Our methodology employs molecular simulations to explore a wide array of proteins, capturing their dynamic states both individually and within complexes. Through ensemble virtual screening, we address conformational mobility, uncovering binding sites within functional regions and remote allosteric locations. This thorough exploration ensures no potential mechanism of action is overlooked, aiming to discover novel therapeutic targets and lead compounds across an extensive spectrum of biological functions.
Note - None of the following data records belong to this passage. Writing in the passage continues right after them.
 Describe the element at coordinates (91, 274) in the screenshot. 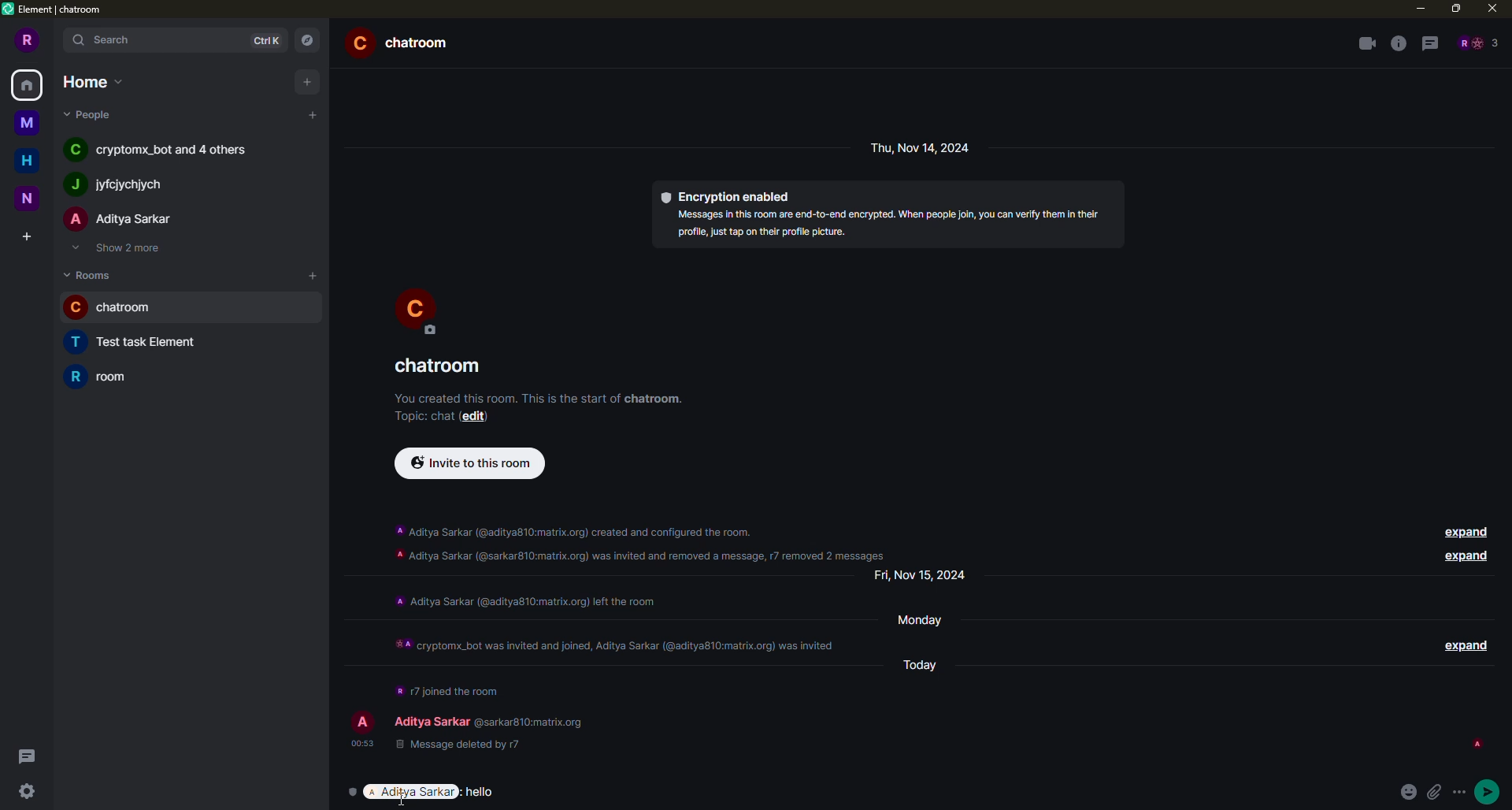

I see `rooms` at that location.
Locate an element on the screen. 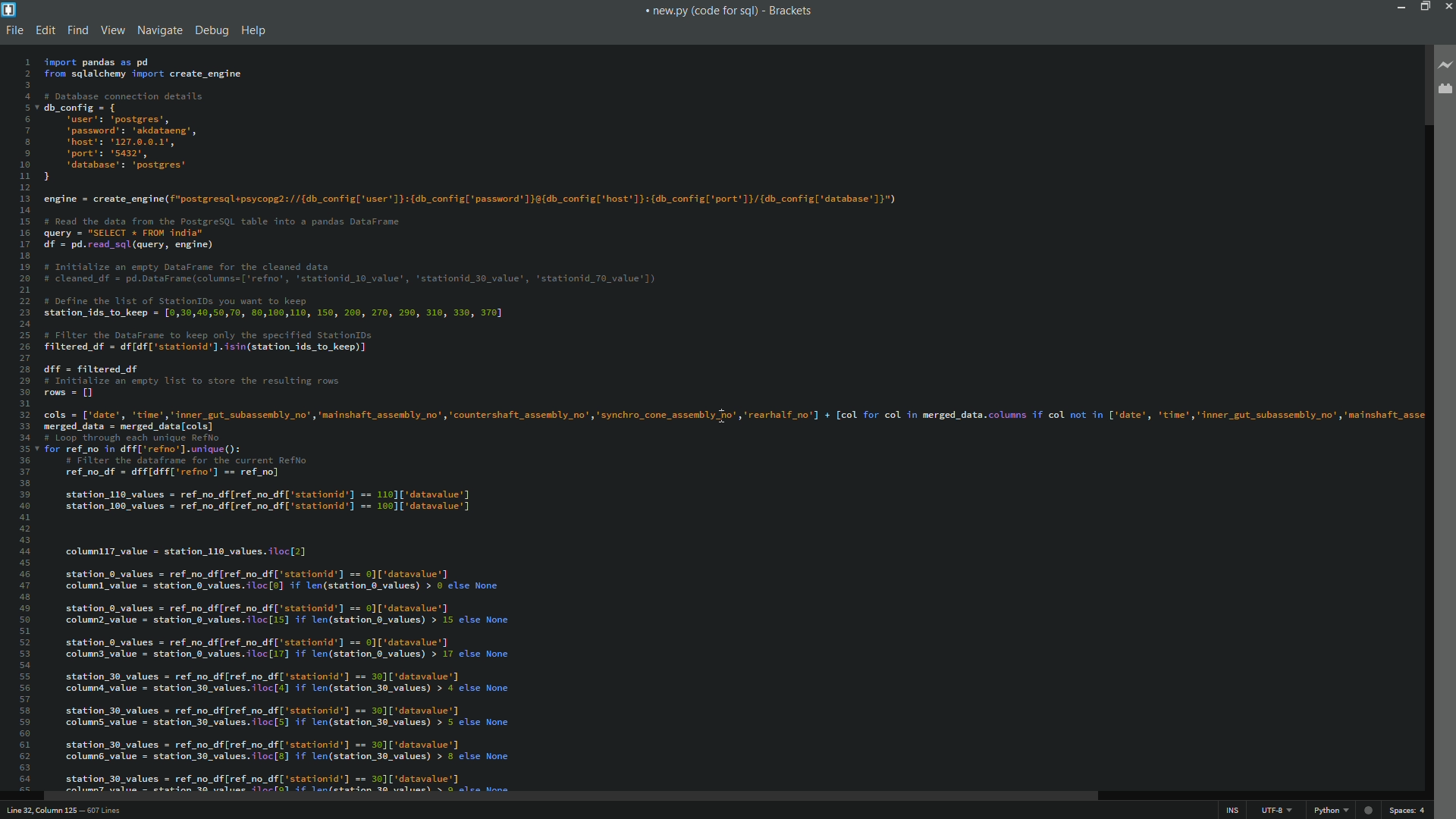 The width and height of the screenshot is (1456, 819). live preview is located at coordinates (1447, 66).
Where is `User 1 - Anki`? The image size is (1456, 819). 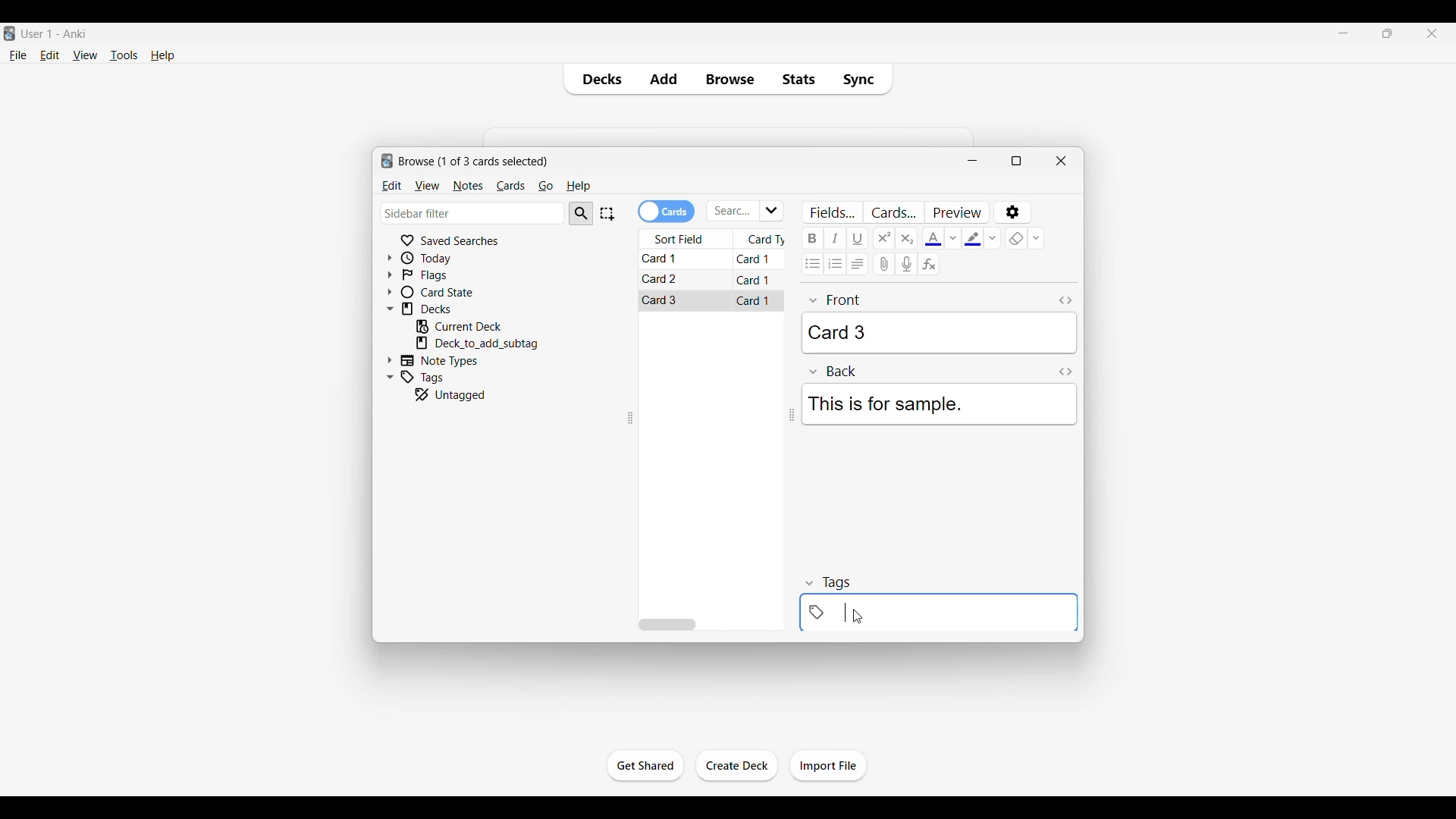
User 1 - Anki is located at coordinates (55, 33).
Our library stands out due to several important features:

The Receptor.AI platform compiles comprehensive data on the target protein, encompassing previous experiments, literature, known ligands, structural details, and more, leading to a higher chance of selecting the most relevant compounds.
Advanced molecular simulations on the platform help pinpoint potential binding sites, making the compounds in our focused library ideal for finding allosteric inhibitors and targeting cryptic pockets.
Receptor.AI boasts over 50 tailor-made AI models, rigorously tested and proven in various drug discovery projects and research initiatives. They are crafted for efficacy, dependability, and precision, all of which are key in creating our focused libraries.
Beyond creating focused libraries, Receptor.AI offers comprehensive services and complete solutions throughout the preclinical drug discovery phase. Our success-based pricing model minimises risk and maximises the mutual benefits of the project's success.

partner

Reaxense

upacc

P82675

UPID:

RT05_HUMAN

Alternative names:

28S ribosomal protein S5, mitochondrial

Alternative UPACC:

P82675; Q4ZFY5; Q96LJ6; Q9BWI4; Q9BYC4

Background:

Small ribosomal subunit protein uS5m, also known as 28S ribosomal protein S5, mitochondrial, plays a crucial role in the mitochondrial ribosome. It is part of the small ribosomal subunit and is involved in the translation of mitochondrial DNA-encoded proteins. The precise function of uS5m within the mitochondrial ribosome suggests its importance in mitochondrial protein synthesis, which is essential for cellular energy production and metabolic processes.

Therapeutic significance:

Understanding the role of Small ribosomal subunit protein uS5m could open doors to potential therapeutic strategies. Its pivotal function in mitochondrial protein synthesis makes it a potential target for addressing diseases linked to mitochondrial dysfunction.